Cora was pacing up and down holding on to Sybil when Bertha got back. She wrinkled her nose as she drank the medicine but within a few moments Bertha could see her mistress’s eyes begin to lose their focus. Sybil led her to the chaise longue and once she was lying down, Bertha began to loosen the ribbons and laces of her tea gown and to undo the buttons on the patent kid boots.

When the ether began to wear off, Cora noticed what her maid was doing.

‘Bertha! I want to look nice for my husband when he comes. You will make sure, won’t you?’

Bertha smiled. ‘Don’t worry about that, Miss Cora.’ Cora held out her hand for some more of the medicine.

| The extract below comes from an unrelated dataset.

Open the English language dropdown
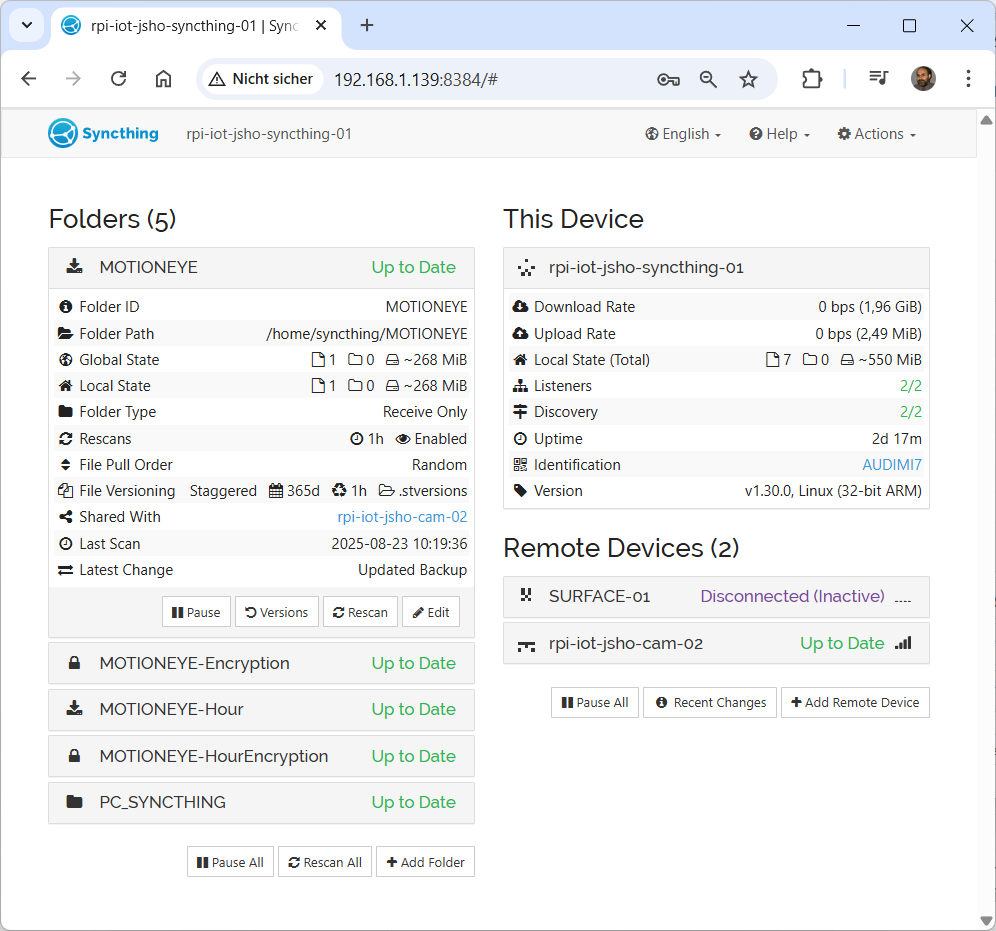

The arrival of Sir Julius from London some four hours later confirmed the rumours flying around the village that the Duchess had gone into labour. Outside the Square and Compass the long view taken by the clay-pipe smokers was that a healthy boy could only be good news, as money would have to be spent on improving the estate if the heir was to have anything to inherit. They had all heard of the fabulous wealth of the new Duchess but so far they had seen no evidence of it in repairs to their houses, the draining of ditches or the replanting of hedgerows. In the general store, the talk was more short term, concentrating on the new dresses to be worn at the tenants’ dinner traditionally held to celebrate the birth of an heir to the Dukedom. There were mothers who wondered if their daughter might be chosen to work in the nursery and fathers of large families who hoped that their wife might gain employment as a wet nurse. Weld, the stationmaster, anticipated a royal presence at the christening and thought about floral displays, and the churchwarden considered which of his team of bell ringers deserved the honour of ringing in the news.